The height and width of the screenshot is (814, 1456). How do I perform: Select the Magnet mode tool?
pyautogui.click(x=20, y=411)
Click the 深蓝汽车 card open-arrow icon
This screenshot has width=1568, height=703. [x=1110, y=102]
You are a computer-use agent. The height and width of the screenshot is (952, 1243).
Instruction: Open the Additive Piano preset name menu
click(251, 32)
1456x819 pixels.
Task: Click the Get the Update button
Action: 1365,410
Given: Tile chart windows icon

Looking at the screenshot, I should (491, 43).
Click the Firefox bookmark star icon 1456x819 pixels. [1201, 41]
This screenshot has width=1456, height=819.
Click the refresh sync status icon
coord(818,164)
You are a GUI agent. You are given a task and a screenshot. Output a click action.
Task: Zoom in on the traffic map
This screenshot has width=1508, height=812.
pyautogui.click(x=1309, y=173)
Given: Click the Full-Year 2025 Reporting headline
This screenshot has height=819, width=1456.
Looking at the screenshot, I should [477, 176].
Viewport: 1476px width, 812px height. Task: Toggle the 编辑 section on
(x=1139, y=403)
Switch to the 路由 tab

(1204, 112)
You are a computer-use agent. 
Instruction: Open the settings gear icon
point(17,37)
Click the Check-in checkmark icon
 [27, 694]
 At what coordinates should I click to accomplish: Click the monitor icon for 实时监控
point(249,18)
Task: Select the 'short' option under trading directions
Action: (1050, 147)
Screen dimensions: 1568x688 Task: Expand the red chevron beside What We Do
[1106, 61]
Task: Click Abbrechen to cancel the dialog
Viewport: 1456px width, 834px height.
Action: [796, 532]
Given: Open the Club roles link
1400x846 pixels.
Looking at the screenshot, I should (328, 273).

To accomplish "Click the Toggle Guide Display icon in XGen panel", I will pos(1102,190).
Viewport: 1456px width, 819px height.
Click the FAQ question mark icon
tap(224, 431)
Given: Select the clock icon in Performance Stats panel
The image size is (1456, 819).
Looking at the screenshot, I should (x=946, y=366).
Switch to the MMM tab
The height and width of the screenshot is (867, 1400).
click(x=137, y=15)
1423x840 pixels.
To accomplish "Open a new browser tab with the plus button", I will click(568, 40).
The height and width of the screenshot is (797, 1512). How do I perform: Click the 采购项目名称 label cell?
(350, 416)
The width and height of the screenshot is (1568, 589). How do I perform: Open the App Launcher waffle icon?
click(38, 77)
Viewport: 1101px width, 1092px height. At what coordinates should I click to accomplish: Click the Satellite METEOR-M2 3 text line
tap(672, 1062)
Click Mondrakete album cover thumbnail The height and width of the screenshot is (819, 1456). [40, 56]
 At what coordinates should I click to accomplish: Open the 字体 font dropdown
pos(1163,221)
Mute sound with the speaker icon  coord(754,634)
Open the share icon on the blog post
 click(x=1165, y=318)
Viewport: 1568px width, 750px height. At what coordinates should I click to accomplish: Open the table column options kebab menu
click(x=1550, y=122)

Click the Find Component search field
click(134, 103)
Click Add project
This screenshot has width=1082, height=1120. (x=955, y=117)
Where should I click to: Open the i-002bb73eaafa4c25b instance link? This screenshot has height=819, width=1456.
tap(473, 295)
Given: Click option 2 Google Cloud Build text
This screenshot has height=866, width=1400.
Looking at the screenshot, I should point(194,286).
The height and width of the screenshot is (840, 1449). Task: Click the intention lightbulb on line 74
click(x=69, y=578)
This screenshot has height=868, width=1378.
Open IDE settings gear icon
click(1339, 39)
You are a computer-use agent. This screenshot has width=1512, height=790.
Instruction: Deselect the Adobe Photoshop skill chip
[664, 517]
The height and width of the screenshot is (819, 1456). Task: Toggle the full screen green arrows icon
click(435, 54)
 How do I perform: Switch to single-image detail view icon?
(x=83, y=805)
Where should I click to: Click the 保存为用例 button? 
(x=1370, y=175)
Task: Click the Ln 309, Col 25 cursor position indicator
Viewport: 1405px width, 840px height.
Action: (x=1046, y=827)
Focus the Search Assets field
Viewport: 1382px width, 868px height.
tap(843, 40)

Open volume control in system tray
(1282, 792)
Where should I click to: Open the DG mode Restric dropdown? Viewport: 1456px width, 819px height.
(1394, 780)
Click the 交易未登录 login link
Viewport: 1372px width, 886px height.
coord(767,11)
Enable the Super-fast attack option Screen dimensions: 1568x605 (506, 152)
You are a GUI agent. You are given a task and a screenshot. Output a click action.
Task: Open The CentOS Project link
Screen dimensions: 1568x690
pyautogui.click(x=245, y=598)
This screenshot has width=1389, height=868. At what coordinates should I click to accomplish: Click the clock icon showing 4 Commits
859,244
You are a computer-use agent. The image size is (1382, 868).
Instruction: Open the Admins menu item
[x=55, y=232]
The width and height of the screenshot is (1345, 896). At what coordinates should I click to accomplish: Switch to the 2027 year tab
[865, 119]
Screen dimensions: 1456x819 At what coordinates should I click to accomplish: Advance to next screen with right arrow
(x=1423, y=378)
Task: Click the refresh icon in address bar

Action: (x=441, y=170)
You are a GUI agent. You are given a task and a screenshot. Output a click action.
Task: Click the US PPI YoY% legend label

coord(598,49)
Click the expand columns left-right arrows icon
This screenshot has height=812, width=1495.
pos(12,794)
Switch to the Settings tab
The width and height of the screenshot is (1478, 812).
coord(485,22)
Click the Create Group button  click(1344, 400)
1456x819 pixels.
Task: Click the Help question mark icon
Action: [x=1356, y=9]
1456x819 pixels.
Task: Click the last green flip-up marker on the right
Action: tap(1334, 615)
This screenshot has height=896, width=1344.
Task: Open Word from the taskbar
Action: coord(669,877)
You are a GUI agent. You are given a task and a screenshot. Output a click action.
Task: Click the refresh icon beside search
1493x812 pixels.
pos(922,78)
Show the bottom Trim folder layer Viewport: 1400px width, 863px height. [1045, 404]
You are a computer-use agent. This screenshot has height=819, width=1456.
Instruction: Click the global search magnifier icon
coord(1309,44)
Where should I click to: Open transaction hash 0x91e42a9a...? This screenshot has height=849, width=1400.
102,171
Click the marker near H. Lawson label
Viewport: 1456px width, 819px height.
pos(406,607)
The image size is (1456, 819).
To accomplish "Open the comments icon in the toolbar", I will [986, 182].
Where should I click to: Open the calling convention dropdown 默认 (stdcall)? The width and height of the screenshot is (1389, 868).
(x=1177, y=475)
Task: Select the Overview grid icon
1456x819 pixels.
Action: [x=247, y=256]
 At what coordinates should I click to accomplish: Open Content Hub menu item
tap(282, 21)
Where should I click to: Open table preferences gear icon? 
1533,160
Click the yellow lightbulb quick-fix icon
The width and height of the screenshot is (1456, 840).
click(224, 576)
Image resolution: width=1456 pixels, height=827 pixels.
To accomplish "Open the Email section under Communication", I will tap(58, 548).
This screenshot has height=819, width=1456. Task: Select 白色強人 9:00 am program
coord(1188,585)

▶ [PROBLEM DETAILS] Would you output every line of the listing exactly?

▶ [REPLY TO THE EXERCISE]
The height and width of the screenshot is (814, 1456). How do I perform: Select the Magnet mode tool?
pyautogui.click(x=20, y=411)
Click the 深蓝汽车 card open-arrow icon
This screenshot has width=1568, height=703. [x=1110, y=102]
You are a computer-use agent. The height and width of the screenshot is (952, 1243).
Instruction: Open the Additive Piano preset name menu
click(251, 32)
1456x819 pixels.
Task: Click the Get the Update button
Action: 1365,410
Given: Tile chart windows icon

Looking at the screenshot, I should (491, 43).
Click the Firefox bookmark star icon 1456x819 pixels. [1201, 41]
This screenshot has width=1456, height=819.
Click the refresh sync status icon
coord(818,164)
You are a GUI agent. You are given a task and a screenshot. Output a click action.
Task: Zoom in on the traffic map
This screenshot has width=1508, height=812.
pyautogui.click(x=1309, y=173)
Given: Click the Full-Year 2025 Reporting headline
This screenshot has height=819, width=1456.
Looking at the screenshot, I should [477, 176].
Viewport: 1476px width, 812px height. Task: Toggle the 编辑 section on
(x=1139, y=403)
Switch to the 路由 tab

(1204, 112)
You are a computer-use agent. 
Instruction: Open the settings gear icon
point(17,37)
Click the Check-in checkmark icon
 [27, 694]
 At what coordinates should I click to accomplish: Click the monitor icon for 实时监控
point(249,18)
Task: Select the 'short' option under trading directions
Action: (1050, 147)
Screen dimensions: 1568x688 Task: Expand the red chevron beside What We Do
[1106, 61]
Task: Click Abbrechen to cancel the dialog
Viewport: 1456px width, 834px height.
Action: [796, 532]
Given: Open the Club roles link
1400x846 pixels.
Looking at the screenshot, I should (328, 273).

To accomplish "Click the Toggle Guide Display icon in XGen panel", I will pos(1102,190).
Viewport: 1456px width, 819px height.
Click the FAQ question mark icon
tap(224, 431)
Given: Select the clock icon in Performance Stats panel
The image size is (1456, 819).
Looking at the screenshot, I should (x=946, y=366).
Switch to the MMM tab
The height and width of the screenshot is (867, 1400).
click(x=137, y=15)
1423x840 pixels.
To accomplish "Open a new browser tab with the plus button", I will click(568, 40).
The height and width of the screenshot is (797, 1512). How do I perform: Click the 采购项目名称 label cell?
(350, 416)
The width and height of the screenshot is (1568, 589). How do I perform: Open the App Launcher waffle icon?
click(38, 77)
Viewport: 1101px width, 1092px height. At what coordinates should I click to accomplish: Click the Satellite METEOR-M2 3 text line
tap(672, 1062)
Click Mondrakete album cover thumbnail The height and width of the screenshot is (819, 1456). [40, 56]
 At what coordinates should I click to accomplish: Open the 字体 font dropdown
pos(1163,221)
Mute sound with the speaker icon  coord(754,634)
Open the share icon on the blog post
 click(x=1165, y=318)
Viewport: 1568px width, 750px height. At what coordinates should I click to accomplish: Open the table column options kebab menu
click(x=1550, y=122)

Click the Find Component search field
click(134, 103)
Click Add project
This screenshot has width=1082, height=1120. (x=955, y=117)
Where should I click to: Open the i-002bb73eaafa4c25b instance link? This screenshot has height=819, width=1456.
tap(473, 295)
Given: Click option 2 Google Cloud Build text
This screenshot has height=866, width=1400.
Looking at the screenshot, I should point(194,286).
The height and width of the screenshot is (840, 1449). Task: Click the intention lightbulb on line 74
click(x=69, y=578)
This screenshot has height=868, width=1378.
Open IDE settings gear icon
click(1339, 39)
You are a computer-use agent. This screenshot has width=1512, height=790.
Instruction: Deselect the Adobe Photoshop skill chip
[664, 517]
The height and width of the screenshot is (819, 1456). Task: Toggle the full screen green arrows icon
click(435, 54)
 How do I perform: Switch to single-image detail view icon?
(x=83, y=805)
Where should I click to: Click the 保存为用例 button? 
(x=1370, y=175)
Task: Click the Ln 309, Col 25 cursor position indicator
Viewport: 1405px width, 840px height.
Action: (x=1046, y=827)
Focus the Search Assets field
Viewport: 1382px width, 868px height.
tap(843, 40)

Open volume control in system tray
(1282, 792)
Where should I click to: Open the DG mode Restric dropdown? Viewport: 1456px width, 819px height.
(1394, 780)
Click the 交易未登录 login link
Viewport: 1372px width, 886px height.
coord(767,11)
Enable the Super-fast attack option Screen dimensions: 1568x605 (506, 152)
You are a GUI agent. You are given a task and a screenshot. Output a click action.
Task: Open The CentOS Project link
Screen dimensions: 1568x690
pyautogui.click(x=245, y=598)
This screenshot has width=1389, height=868. At what coordinates should I click to accomplish: Click the clock icon showing 4 Commits
859,244
You are a computer-use agent. The image size is (1382, 868).
Instruction: Open the Admins menu item
[x=55, y=232]
The width and height of the screenshot is (1345, 896). At what coordinates should I click to accomplish: Switch to the 2027 year tab
[865, 119]
Screen dimensions: 1456x819 At what coordinates should I click to accomplish: Advance to next screen with right arrow
(x=1423, y=378)
Task: Click the refresh icon in address bar

Action: (x=441, y=170)
You are a GUI agent. You are given a task and a screenshot. Output a click action.
Task: Click the US PPI YoY% legend label

coord(598,49)
Click the expand columns left-right arrows icon
This screenshot has height=812, width=1495.
pos(12,794)
Switch to the Settings tab
The width and height of the screenshot is (1478, 812).
coord(485,22)
Click the Create Group button  click(1344, 400)
1456x819 pixels.
Task: Click the Help question mark icon
Action: [x=1356, y=9]
1456x819 pixels.
Task: Click the last green flip-up marker on the right
Action: tap(1334, 615)
This screenshot has height=896, width=1344.
Task: Open Word from the taskbar
Action: coord(669,877)
You are a GUI agent. You are given a task and a screenshot. Output a click action.
Task: Click the refresh icon beside search
1493x812 pixels.
pos(922,78)
Show the bottom Trim folder layer Viewport: 1400px width, 863px height. [1045, 404]
You are a computer-use agent. This screenshot has height=819, width=1456.
Instruction: Click the global search magnifier icon
coord(1309,44)
Where should I click to: Open transaction hash 0x91e42a9a...? This screenshot has height=849, width=1400.
102,171
Click the marker near H. Lawson label
Viewport: 1456px width, 819px height.
pos(406,607)
The image size is (1456, 819).
To accomplish "Open the comments icon in the toolbar", I will [986, 182].
Where should I click to: Open the calling convention dropdown 默认 (stdcall)? The width and height of the screenshot is (1389, 868).
(x=1177, y=475)
Task: Select the Overview grid icon
1456x819 pixels.
Action: [x=247, y=256]
 At what coordinates should I click to accomplish: Open Content Hub menu item
tap(282, 21)
Where should I click to: Open table preferences gear icon? 
1533,160
Click the yellow lightbulb quick-fix icon
The width and height of the screenshot is (1456, 840).
click(224, 576)
Image resolution: width=1456 pixels, height=827 pixels.
To accomplish "Open the Email section under Communication", I will tap(58, 548).
This screenshot has height=819, width=1456. Task: Select 白色強人 9:00 am program
coord(1188,585)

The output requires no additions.